* EXERCISE DESCRIPTION: A complete transcription of the material, exact in every line, is what is wanted.

* TASK INPUT:
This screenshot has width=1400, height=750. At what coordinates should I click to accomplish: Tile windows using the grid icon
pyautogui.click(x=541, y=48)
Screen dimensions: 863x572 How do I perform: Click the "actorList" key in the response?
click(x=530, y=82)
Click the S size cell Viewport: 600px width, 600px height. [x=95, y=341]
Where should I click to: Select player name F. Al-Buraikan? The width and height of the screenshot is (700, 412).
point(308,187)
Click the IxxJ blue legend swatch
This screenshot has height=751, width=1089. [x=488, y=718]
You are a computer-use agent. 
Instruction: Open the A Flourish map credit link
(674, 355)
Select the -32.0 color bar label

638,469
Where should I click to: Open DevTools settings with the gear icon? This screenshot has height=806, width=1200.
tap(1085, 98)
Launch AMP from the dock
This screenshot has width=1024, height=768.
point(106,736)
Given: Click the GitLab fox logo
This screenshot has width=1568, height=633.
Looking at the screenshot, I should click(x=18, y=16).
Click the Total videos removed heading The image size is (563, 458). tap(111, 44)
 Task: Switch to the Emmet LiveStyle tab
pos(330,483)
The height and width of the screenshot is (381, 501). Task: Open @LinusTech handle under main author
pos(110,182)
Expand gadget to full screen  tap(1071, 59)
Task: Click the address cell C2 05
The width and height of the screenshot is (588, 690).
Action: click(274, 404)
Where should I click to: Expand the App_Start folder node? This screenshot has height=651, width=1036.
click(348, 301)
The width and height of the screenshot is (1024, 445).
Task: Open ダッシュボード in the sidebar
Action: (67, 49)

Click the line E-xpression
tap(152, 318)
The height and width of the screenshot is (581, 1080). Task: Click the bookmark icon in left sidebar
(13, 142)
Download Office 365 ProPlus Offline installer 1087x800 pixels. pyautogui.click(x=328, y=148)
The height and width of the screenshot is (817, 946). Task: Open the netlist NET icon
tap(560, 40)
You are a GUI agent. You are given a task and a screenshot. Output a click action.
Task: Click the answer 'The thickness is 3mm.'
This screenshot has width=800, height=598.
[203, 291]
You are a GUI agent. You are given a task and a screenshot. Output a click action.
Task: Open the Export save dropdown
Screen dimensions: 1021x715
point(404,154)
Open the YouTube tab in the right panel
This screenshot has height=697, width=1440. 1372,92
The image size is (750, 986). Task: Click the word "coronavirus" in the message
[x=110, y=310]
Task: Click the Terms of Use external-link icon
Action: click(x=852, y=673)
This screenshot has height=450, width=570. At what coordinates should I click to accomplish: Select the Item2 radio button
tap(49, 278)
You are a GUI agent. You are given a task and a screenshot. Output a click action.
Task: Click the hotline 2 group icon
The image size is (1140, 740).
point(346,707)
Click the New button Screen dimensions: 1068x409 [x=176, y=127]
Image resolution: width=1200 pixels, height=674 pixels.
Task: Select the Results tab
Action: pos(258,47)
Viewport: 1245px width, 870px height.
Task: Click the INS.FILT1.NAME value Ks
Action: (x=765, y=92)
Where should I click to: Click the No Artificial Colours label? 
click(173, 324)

* RESPONSE TO THE EXERCISE:
This screenshot has width=1400, height=750. At what coordinates should I click to accomplish: Tile windows using the grid icon
pyautogui.click(x=541, y=48)
Screen dimensions: 863x572 How do I perform: Click the "actorList" key in the response?
click(x=530, y=82)
Click the S size cell Viewport: 600px width, 600px height. [x=95, y=341]
Where should I click to: Select player name F. Al-Buraikan? The width and height of the screenshot is (700, 412).
point(308,187)
Click the IxxJ blue legend swatch
This screenshot has height=751, width=1089. [x=488, y=718]
You are a computer-use agent. 
Instruction: Open the A Flourish map credit link
(674, 355)
Select the -32.0 color bar label

638,469
Where should I click to: Open DevTools settings with the gear icon? This screenshot has height=806, width=1200.
tap(1085, 98)
Launch AMP from the dock
This screenshot has width=1024, height=768.
point(106,736)
Given: Click the GitLab fox logo
This screenshot has width=1568, height=633.
Looking at the screenshot, I should click(x=18, y=16).
Click the Total videos removed heading The image size is (563, 458). tap(111, 44)
 Task: Switch to the Emmet LiveStyle tab
pos(330,483)
The height and width of the screenshot is (381, 501). Task: Open @LinusTech handle under main author
pos(110,182)
Expand gadget to full screen  tap(1071, 59)
Task: Click the address cell C2 05
The width and height of the screenshot is (588, 690).
Action: click(274, 404)
Where should I click to: Expand the App_Start folder node? This screenshot has height=651, width=1036.
click(348, 301)
The width and height of the screenshot is (1024, 445).
Task: Open ダッシュボード in the sidebar
Action: (67, 49)

Click the line E-xpression
tap(152, 318)
The height and width of the screenshot is (581, 1080). Task: Click the bookmark icon in left sidebar
(13, 142)
Download Office 365 ProPlus Offline installer 1087x800 pixels. pyautogui.click(x=328, y=148)
The height and width of the screenshot is (817, 946). Task: Open the netlist NET icon
tap(560, 40)
You are a GUI agent. You are given a task and a screenshot. Output a click action.
Task: Click the answer 'The thickness is 3mm.'
This screenshot has width=800, height=598.
[203, 291]
You are a GUI agent. You are given a task and a screenshot. Output a click action.
Task: Open the Export save dropdown
Screen dimensions: 1021x715
point(404,154)
Open the YouTube tab in the right panel
This screenshot has height=697, width=1440. 1372,92
The image size is (750, 986). Task: Click the word "coronavirus" in the message
[x=110, y=310]
Task: Click the Terms of Use external-link icon
Action: click(x=852, y=673)
This screenshot has height=450, width=570. At what coordinates should I click to accomplish: Select the Item2 radio button
tap(49, 278)
You are a GUI agent. You are given a task and a screenshot. Output a click action.
Task: Click the hotline 2 group icon
The image size is (1140, 740).
point(346,707)
Click the New button Screen dimensions: 1068x409 [x=176, y=127]
Image resolution: width=1200 pixels, height=674 pixels.
Task: Select the Results tab
Action: pos(258,47)
Viewport: 1245px width, 870px height.
Task: Click the INS.FILT1.NAME value Ks
Action: (x=765, y=92)
Where should I click to: Click the No Artificial Colours label? 
click(173, 324)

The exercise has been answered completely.